It’s a short walk from my front porch down a single-lane dirt road to the gate, beyond which lies a large pasture, high cliffs and endless ocean as far as the eye can see.
I walk there every evening with my dogs, our steps crunching the gravel on the road. After the first few minutes — out the entrance to the driveway, past the guava trees lining the road — we find our rhythm and march side-by-side, breathing and stepping in sync. We slip through the large metal gate and step onto the grass.
Cattle graze this field. They are not native to Hawaii, and they brought the grass with them. Both have flourished. The grass is as green as emeralds. We step over and around thick clumps with tall shoots radiating from the center. If the pasture had eyes, it would be these clumps. There are hundreds of eyes, each with its own eyelashes flirting with us, beckoning us to romp and run across her face. So we do.
We run and roll our way through the bright green grass, down the hillside, and toward the blue. We leap over the clumps; our legs tickling their lashes. Breath gets dearer, and the dogs start to pant. I am dripping with sweat when we reach the edge of the cliff.
Looking down, the steep cliff face is eroded red dirt. It looks like a big chunk of the earth suddenly gave up holding life and fell into the sea. There hasn’t been enough time yet to smooth out the sharp edges. About a hundred feet down sits a pile of jagged black lava rocks like the jaws of an ancient sea monster left in no one’s memory to the pounding surf. Salty spray from the waves blows up the cliff with the wind, swirling cool air around my body. I close my eyes and breathe deeply. When I open them again, the dogs are panting nearby, gazes fixed on the endless horizon.
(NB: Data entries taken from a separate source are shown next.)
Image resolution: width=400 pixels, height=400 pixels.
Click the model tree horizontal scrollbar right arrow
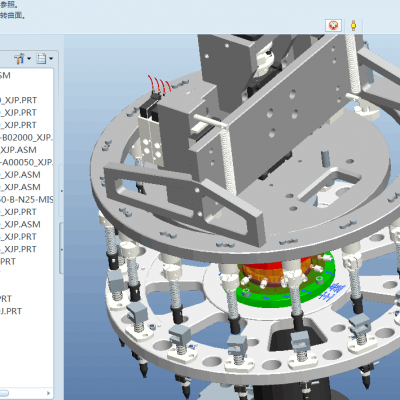click(x=49, y=393)
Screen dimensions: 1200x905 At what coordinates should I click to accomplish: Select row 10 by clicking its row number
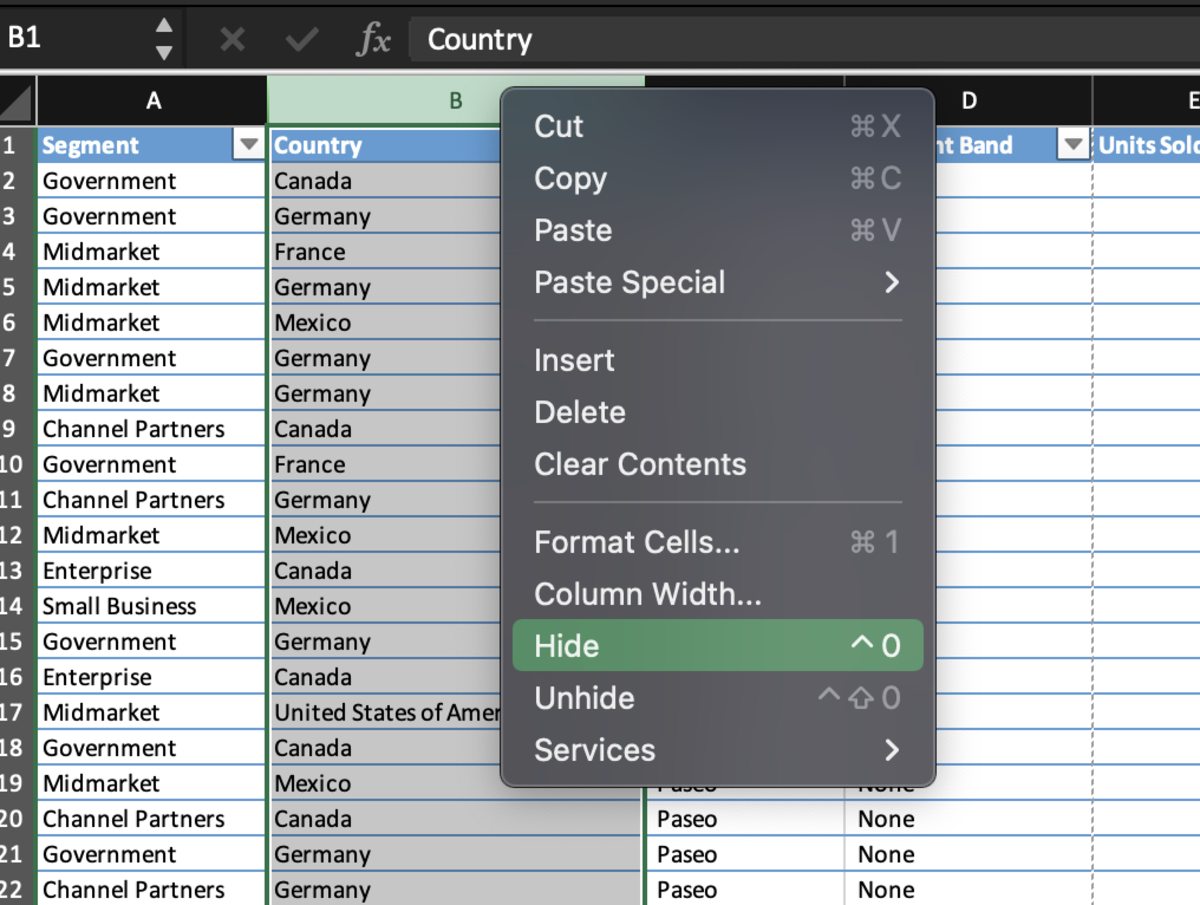click(x=14, y=464)
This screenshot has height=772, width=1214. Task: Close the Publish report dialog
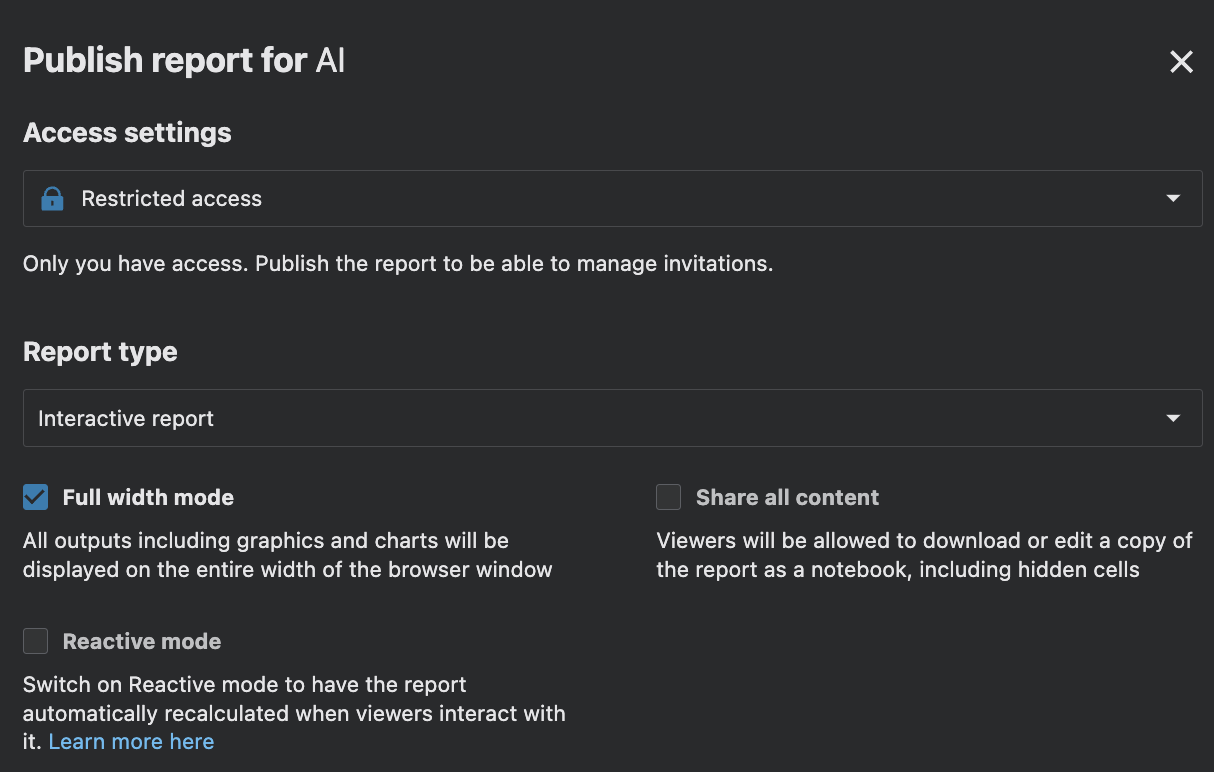(1181, 61)
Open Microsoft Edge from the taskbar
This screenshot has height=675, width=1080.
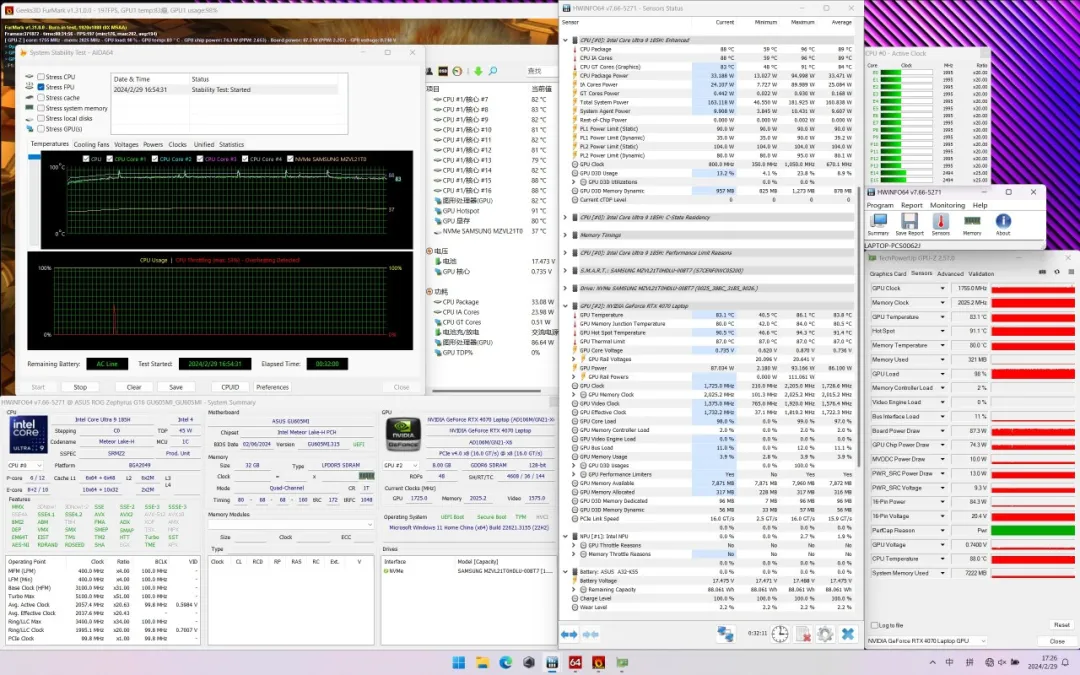coord(505,662)
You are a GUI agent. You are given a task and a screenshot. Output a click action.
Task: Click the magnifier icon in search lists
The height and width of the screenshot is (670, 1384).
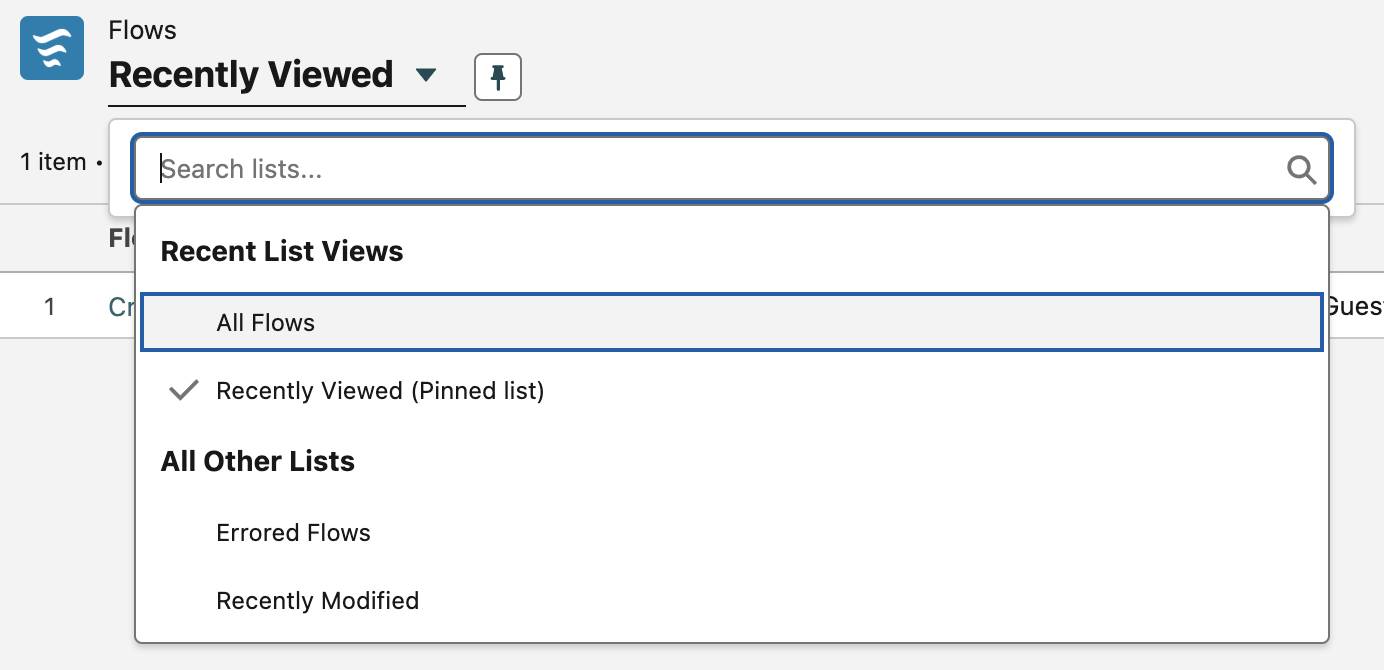[1301, 169]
The sky is beginning to turn the bright pink of salmon flesh, and the purple majesty of sunset’s end is not far behind. That’s my cue to turn and find my way back to my little cottage before the heavy darkness of night comes. But I’m not ready yet because the cliffs nearby suddenly look different than ever before. There’s something peculiar about the way light bathes the scene: it’s more angled and golden, revealing details that I’d not seen in other seasons.
Those nearby cliffs are eroded, too, like the one I’m standing on, but they look strange somehow bathed in autumn light. I let my focus soften. My eyes relax to see what’s going on. What I see is that the island of Maui is like a giant ship, and these fingers of land that become the cliffs are its many bows. Fortunately, Maui is not the Titanic nor am I “on top of the world”. But it appears that the face of each cliff is a figurehead for the ship, worn smooth over the eons by the gusting wind and ocean spray. The cliffs ride out ahead of us, buffering us from the harshness of the unknown that lies ahead.
Patches of moody gray are taking over for the brilliant pinks and purples. Time to go. I whistle for the dogs, and together we make our way back across the pasture, through gate and into the coziness of our simple home.